JACKSON, MASON (1819–1903), wood-engraver, was born of humble parentage at Ovingham, Northumberland, on 25 May 1819. He came to London at the age of eleven to reside with his elder brother, John Jackson [q. v.], joint author with William Andrew Chatto of the 'Treatise on Wood Engraving' (1839). Mason received from his brother his first lessons in wood-engraving. By 1836 he was sufficiently advanced to take part in the engraving of Richard Seymour's design for the green wrapper of the monthly parts of 'Pickwick Papers'. Between 1850 and 1860 Jackson made himself a name by his wood-engravings for the Art Union of London; by his engraved illustrations to Knight's Shakespeare (1851–2), Walton's 'Compleat Angler' (1856), and the 'Arabian Nights' (1859); and by his work in the 'Illustrated London News'. On the death of Herbert Ingram [q. v.] in 1860 Jackson joined the staff of the 'Illustrated London News' as art editor, a position which he filled with great ability till his retirement some thirty years later. Like his brother, Mason Jackson took a literary and historical as well as a practical interest in his profession. His book 'The Pictorial Press : its Origin and Progress' (1885) is a valuable work, tracing the rise and progress of illustrated journalism from its crudest beginnings to its modern development. He died in London on 28 Dec. 1903, and was buried in Brompton cemetery.

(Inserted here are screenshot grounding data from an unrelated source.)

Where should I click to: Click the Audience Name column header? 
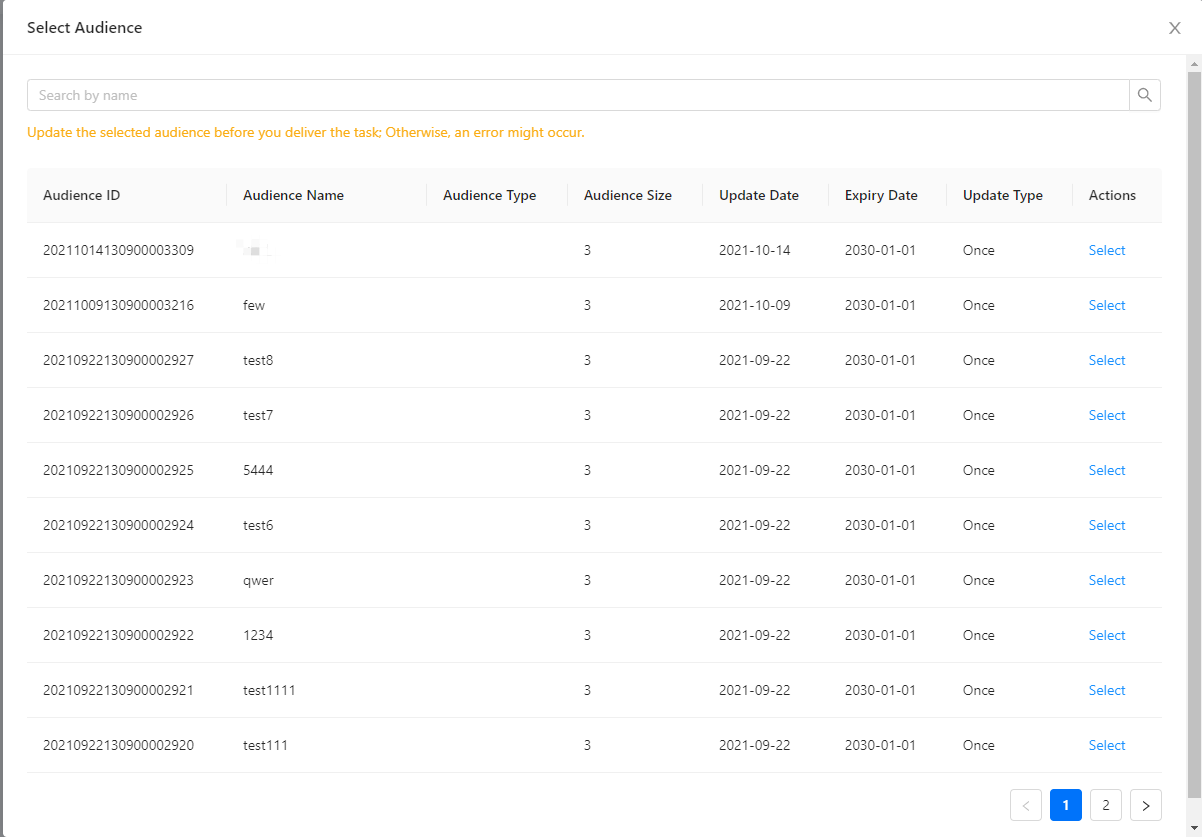coord(293,195)
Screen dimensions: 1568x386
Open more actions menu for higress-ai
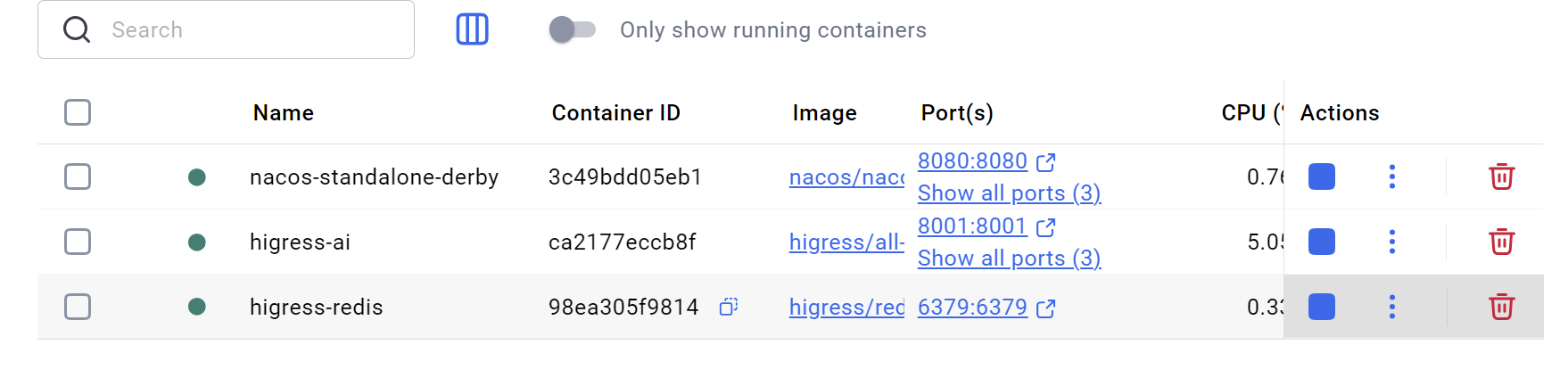tap(1391, 242)
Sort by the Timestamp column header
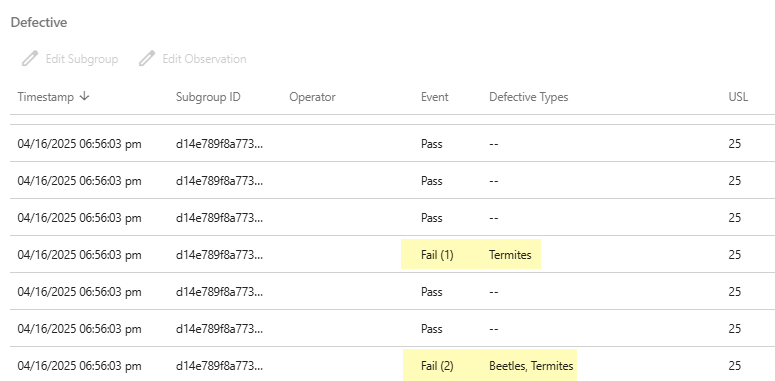The height and width of the screenshot is (381, 775). [45, 97]
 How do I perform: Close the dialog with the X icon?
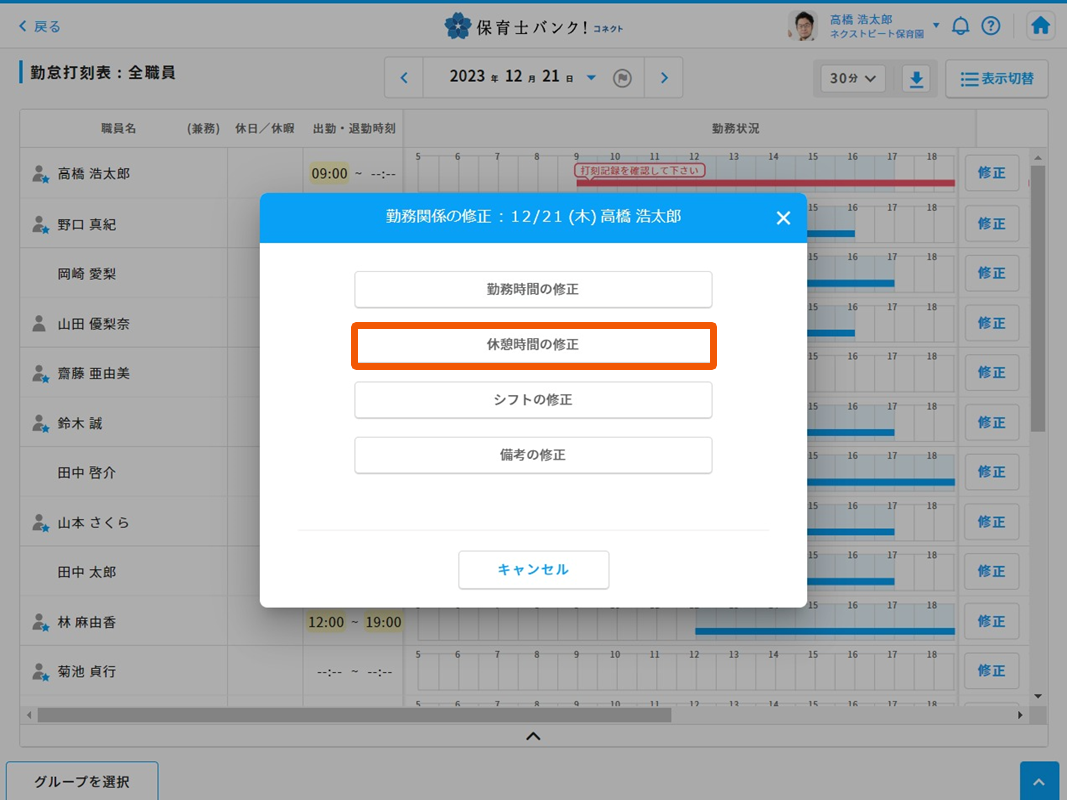[x=783, y=218]
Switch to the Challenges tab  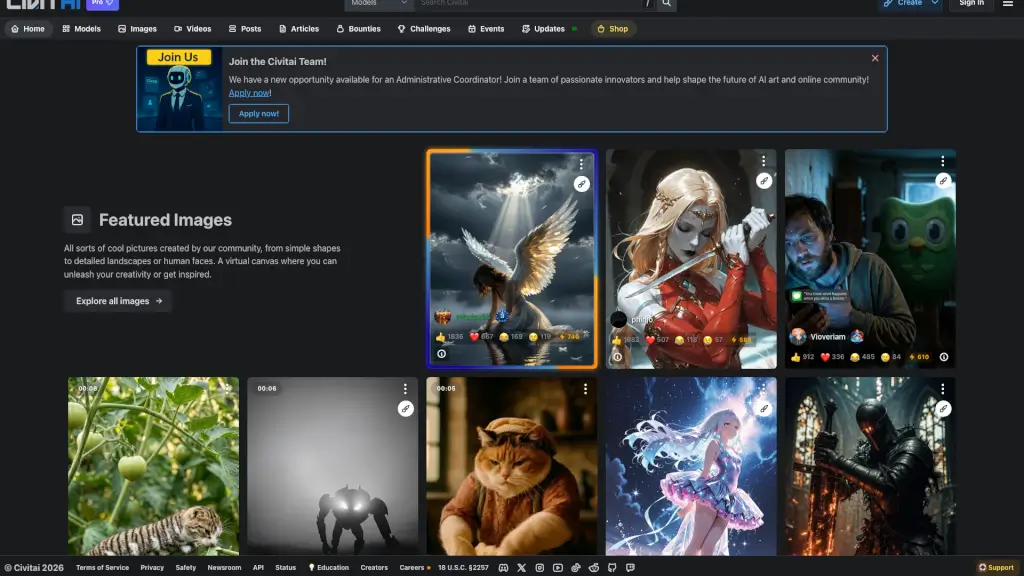click(x=423, y=29)
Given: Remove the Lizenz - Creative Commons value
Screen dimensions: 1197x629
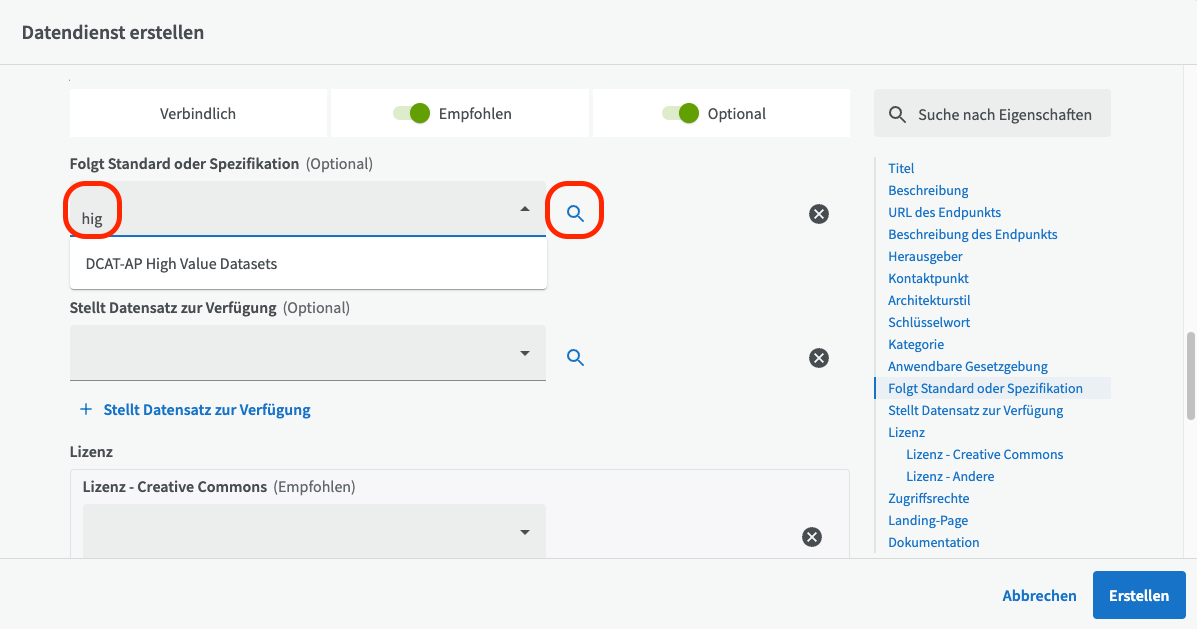Looking at the screenshot, I should [812, 537].
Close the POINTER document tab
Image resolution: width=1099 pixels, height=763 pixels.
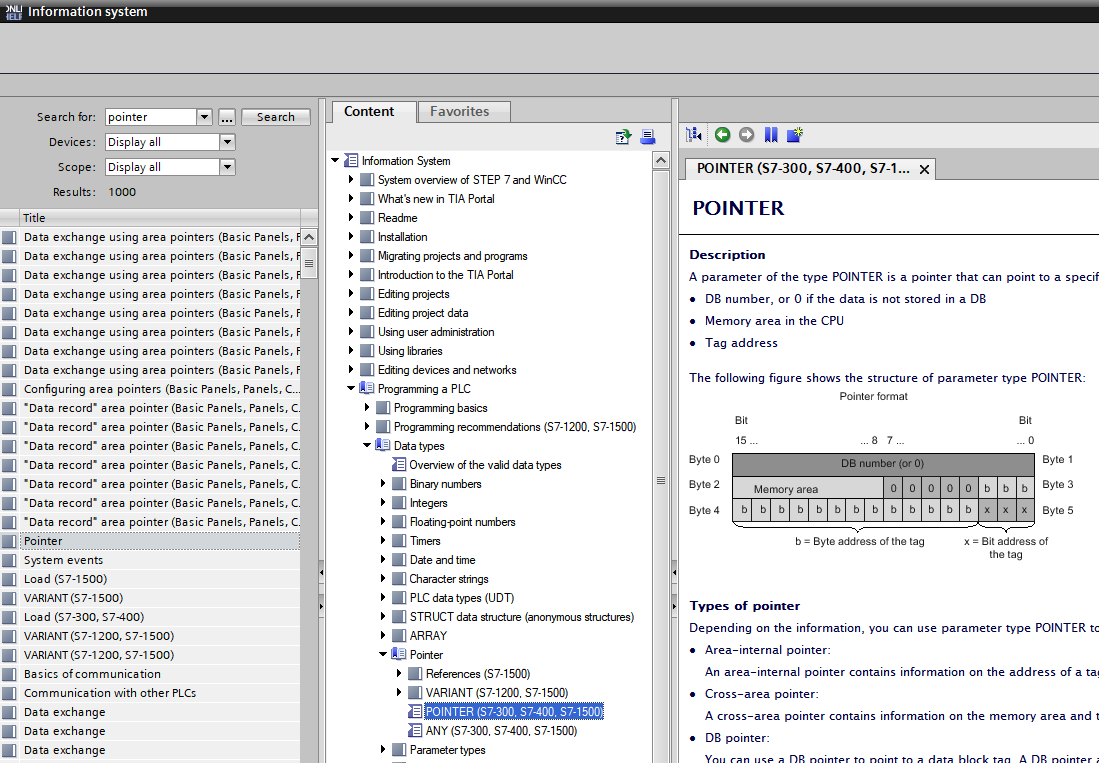[x=924, y=170]
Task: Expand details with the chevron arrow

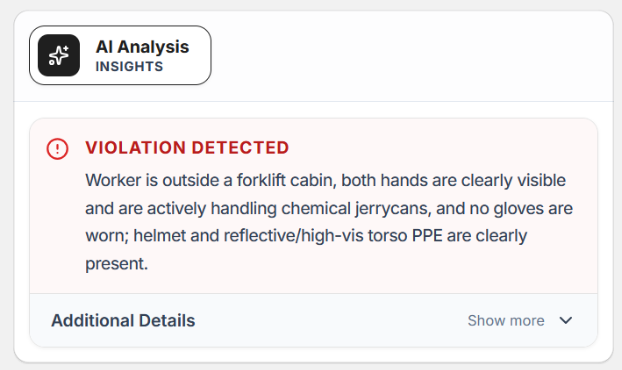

Jackson married Lucy Tippetts on 16 July 1864, and had two sons and a daughter. His daughter married Professor Sir Walter Raleigh in July 1890.

His elder son, Arthur Mason Jackson (1866-1909), was educated at Westminster School and Brasenose College, Oxford, and entered the Indian Civil Service in 1887. After being collector at Nasik for two years he was murdered there by a young Brahmin on 21 Dec. 1909, on the eve of his departure to take over the duties of collector at Bombay. During his service in India he devoted his great talents especially to the study of Sanskrit and the vernaculars, and was recognised as one of the best Oriental scholars of his day.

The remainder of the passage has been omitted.